Nuova impresa di Nibali: va in maglia rosa e ipoteca la vittoria del Giro d’Italia

28 Mag 2016 17:31 - di Robert Perdicchi

Ieri era risorto, aveva rimontato fino alla seconda posizione. Oggi Vincenzo Nibali s’è preso la maglia rosa del Giro d’Italia, ormai in cassaforte, a meno di clamorose debacle nell’ultima tappa di domani, sulla carta del tutto inoffensiva. Staccato il colombiano Chavez, che lo prevedeva di 44 secondi. La vittoria è andata a Taaramaenella tappa di 163 km da Guillestre a San’Anna di Vinadio. Nibali è scattato sul Colle della Lombarda, ai 15 chilometri dall’arrivo, staccando Chaves e Valverde, per poi arrivare secondo e prendersi la maglia rosa.

Vincenzo Nibali, neo maglia rosa e virtuale vincitore del Giro d’Italia alla vigilia della passerella di domani, ha ricevuto i primi complimenti all’arrivo dai familiari di Esteban Chaves, il colombiano cui ha strappato il primato, quando ormai era chiaro il passaggio di maglia rosa. Il campione siciliano, una volta tagliato il traguardo, ha atteso l’arrivo degli altri corridori stremato dalla fatica, a bocca aperta e accasciato sul manubrio.
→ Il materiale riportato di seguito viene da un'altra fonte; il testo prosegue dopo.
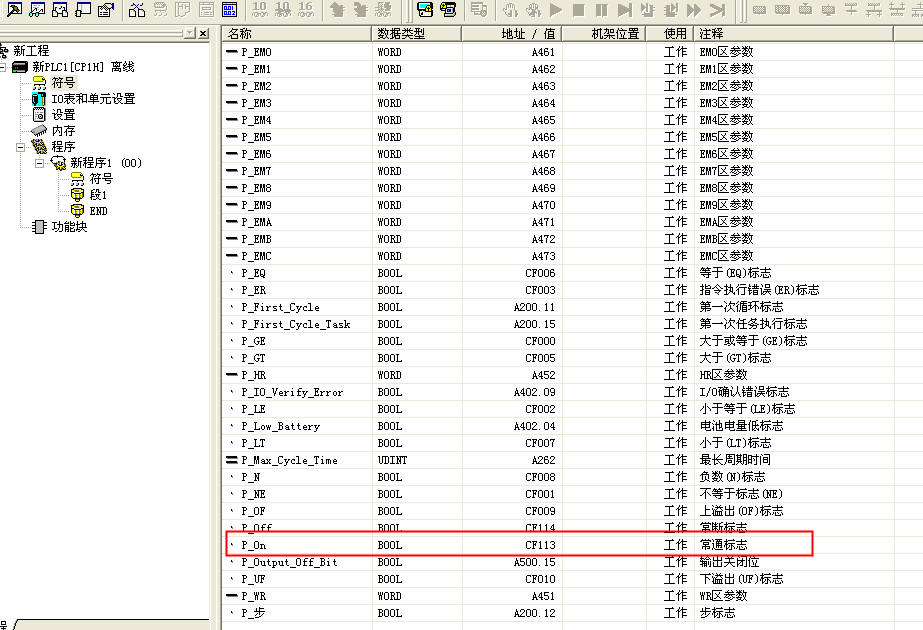This screenshot has width=923, height=630.
Task: Collapse the 程序 tree node
Action: click(22, 147)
Le grandi imprese prima di Nibali

Una delle ultime imprese porta proprio la sua firma, quando al Giro 2013, già certo del successo, conquistò nella tormenta la terribile tappa sulle Tre Cime di Lavaredo. Per Vincenzo Nibali non è quindi una novità sottolineare con imprese d’altri tempi le sue vittorie nei grandi appuntamenti, come ha fatto oggi strappando la maglia rosa a Chaves nell’ultima e forse più difficile tappa del Giro. Il campione di Messina iscrive il suo nome nell’albo delle grandi gesta del ciclismo. Tra le mille imprese di Fausto Coppi, una delle più citate è la fuga di quasi 200 km compiuta nella tappa Cuneo-Pinerolo del Giro del 1949, ritenuta da alcuni la più leggendaria della corsa rosa e, forse, del ciclismo. Da solo affrontò cinque colli, Maddalena, Vars, Izoard, Monginevro e Sestriere, arrivando al traguardo con 12′ di vantaggio su Gino Bartali. Quel giorno Dino Buzzati scrisse: «Non rivedremo più che due corridori fino alla fine, il fuggiasco e l’inseguitore, due eroi che si disputano il regno». Oltre dieci anni prima, al Giro ’37, il toscano Bartali domò le Dolomiti, staccando tutti sui passi Rolle e Costalunga ed arrivando al traguardo di Merano con 5′ di vantaggio che gli garantirono la vittoria nella maglia rosa. Si passa poi al 1956 – ancora il Giro, ancora la neve – quando il lussemburghese Charly Gaul si impose sul Monte Bondone, conquistando la maglia rosa che portò fino alla fine. Una tempesta di neve costrinse al ritiro gran parte dei corridori, Gaul tenne duro e arrivò da solo al traguardo, semiassiderato. Non da meno, anzi, fu però Fiorenzo Magni, che arrivò con la spalla fratturata e il manubrio tenuto con i denti, attraverso un laccio particolare. Aveva ancora qualche capello, Pantani, quando andò all’attacco contro Miguel Indurain ed Eugenio Berzin sulle Dolomiti nel Giro del ’94. Quando vinse la prima tappa all’Aprica aveva la faccia seria: “Domani ci riprovo”. Domani c’era il Mortirolo. E fu subito leggenda. Un’altra del Pirata: al Giro 1999 fu costretto a fermarsi per salto della catena a 10 km dall’arrivo al Santuario di Oropa, salvo poi tornare sugli avversari e superarli uno a uno prima di vincere per distacco. Un passo indietro nel tempo per trovare Eddy Merckx, forse il più forte di sempre, e ritrovare le Tre Cime, nel Giro del 1968: in una giornata di neve e gelo, il Cannibale non fece prigionieri.